In the Instructions section of the GPT configuration, a tailored system prompt was defined: it instructs the assistant to prioritise these documents when responding to prompts, to specify the source and page number of any cited information. If a query cannot be answered based on the uploaded documents alone, the assistant is allowed to retrieve relevant information from the web—but in such cases, it must clearly indicate that the response is not based on the official Horizon Europe files.

Sample Interactions with the Custom GPT
Example 1
The assistant’s response to the query “What are the expected impacts of Cluster 4 calls related to AI and robotics?” was well-structured and relevant. It clearly distinguished between expected outcome types, listed concrete impacts, and cited the correct source document (Cluster 4: Digital, Industry and Space) with a page range of 156–159.


Upon checking the original document, we found that the relevant section begins on page 155—one page earlier than indicated. Nonetheless, the assistant correctly located and summarised the content, confirming that it retrieves accurate, document-based answers with source-level traceability.

Example 2
The second query—“Are there specific eligibility conditions for coordination and support actions (CSA)?”—was answered with clear and structured content. The assistant correctly outlined the legal entity requirements, the relevant exceptions for third countries, and the distinction between CSAs and research activities. It also provided the exact source file (General Annexes) and cited the correct page range (12–13).

Upon verification, we found that the response closely reflects the original language of the Horizon Europe document. The assistant not only retrieved the appropriate section but also preserved its structure and terminology. In this case, both the content and the page reference were fully accurate.


Example 3
In response to the query about the legal basis for lump sum funding in Horizon Europe, the assistant accurately identified the Commission Decision of 7 July 2021 as the core legal reference. It correctly linked this decision to the relevant frameworks—namely the Horizon Europe main programme and the EURATOM research programme—and cited multiple places where this legal basis appears in the uploaded 2025 Work Programme documents, including Cluster 4, Cluster 9, and the General Annexes.

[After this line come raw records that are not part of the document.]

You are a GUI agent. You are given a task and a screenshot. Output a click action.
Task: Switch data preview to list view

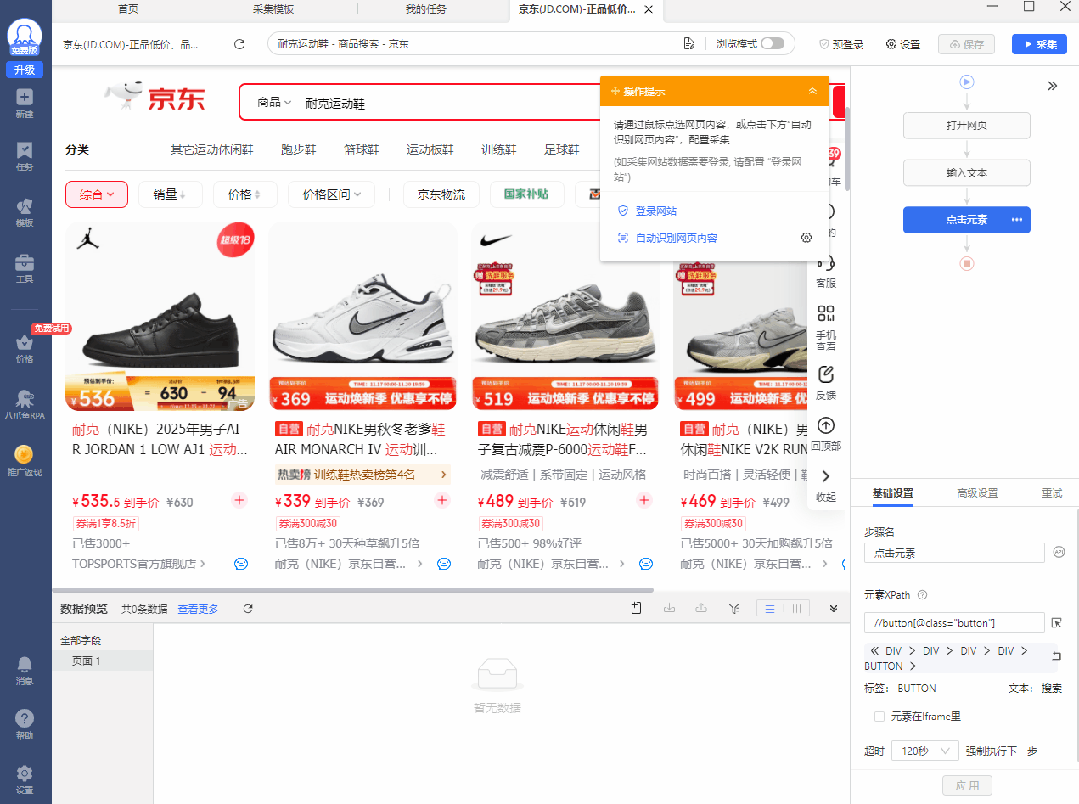point(770,608)
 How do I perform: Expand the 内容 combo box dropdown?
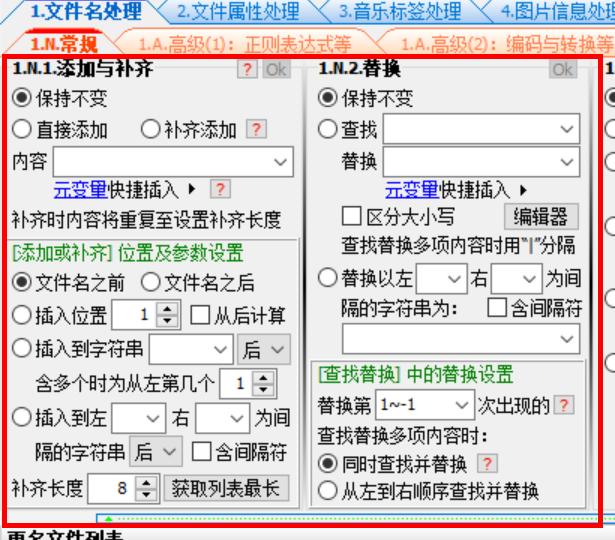281,161
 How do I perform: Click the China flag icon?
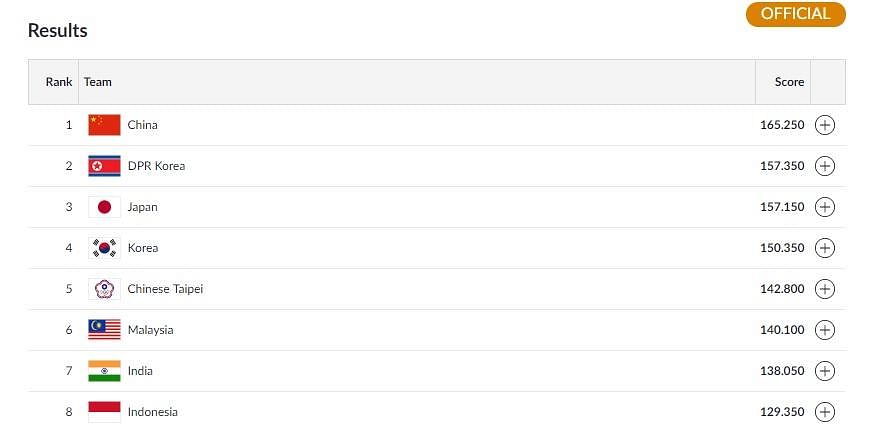104,125
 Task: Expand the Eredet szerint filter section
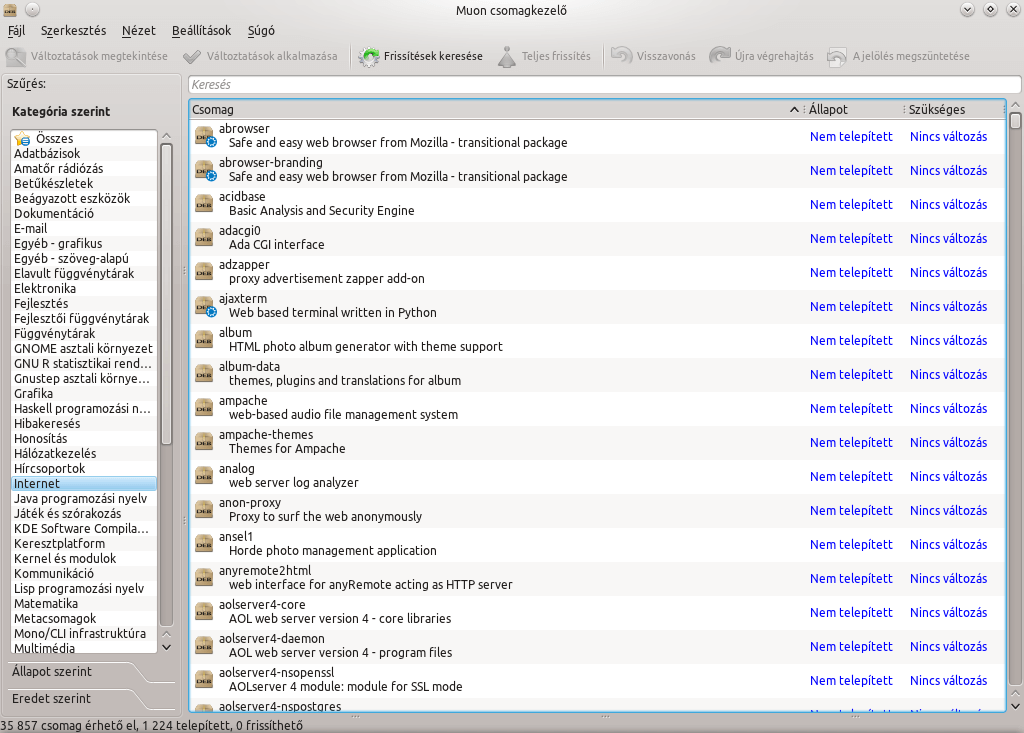[x=52, y=699]
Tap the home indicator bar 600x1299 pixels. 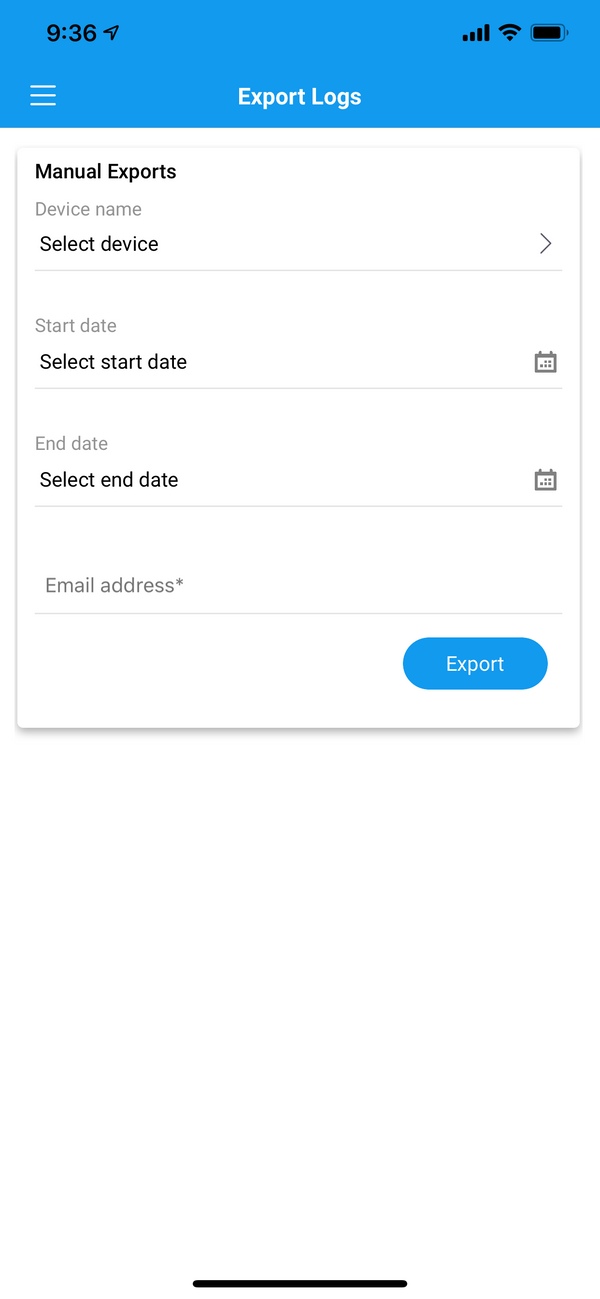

In addition to citing relevant sections of the uploaded documents, the custom GPT also included a web-based reference by linking directly to the Commission Decision authorising the use of lump sum contributions, as published on the official EU Funding and Tenders Portal. This ensured not only document-grounded reasoning, but also verifiable access to the full legal basis behind lump sum funding. The assistant’s behaviour reflects its intended design logic: prioritising internal sources, while transparently supplementing its responses with authoritative external documents when appropriate.
Click the button below to access Horizon Navigator '25 by poltextLAB in the GPT Store:
Recommendations
The Horizon Navigator '25 demonstrates how domain-specific Custom GPTs can streamline access to complex, multi-document policy environments. It supports researchers, grant writers, and institutional stakeholders by delivering fast, source-referenced answers grounded in the official 2025 Work Programme. Thanks to its built-in web search fallback and document-first configuration, the assistant combines precision with flexibility, making it especially useful for navigating eligibility conditions, funding rules, and strategic priorities.
While the current setup fully meets the needs of the 2025 corpus, Custom GPTs remain limited to a maximum of 20 uploaded files. In a follow-up post, we will introduce an alternative architecture using retrieval-augmented generation (RAG) to overcome this constraint. Although such systems are not typically combined with web search, they offer more scalable document handling and can be configured to ensure that responses rely exclusively on a defined set of source materials—preserving transparency and traceability even in large-scale document environments.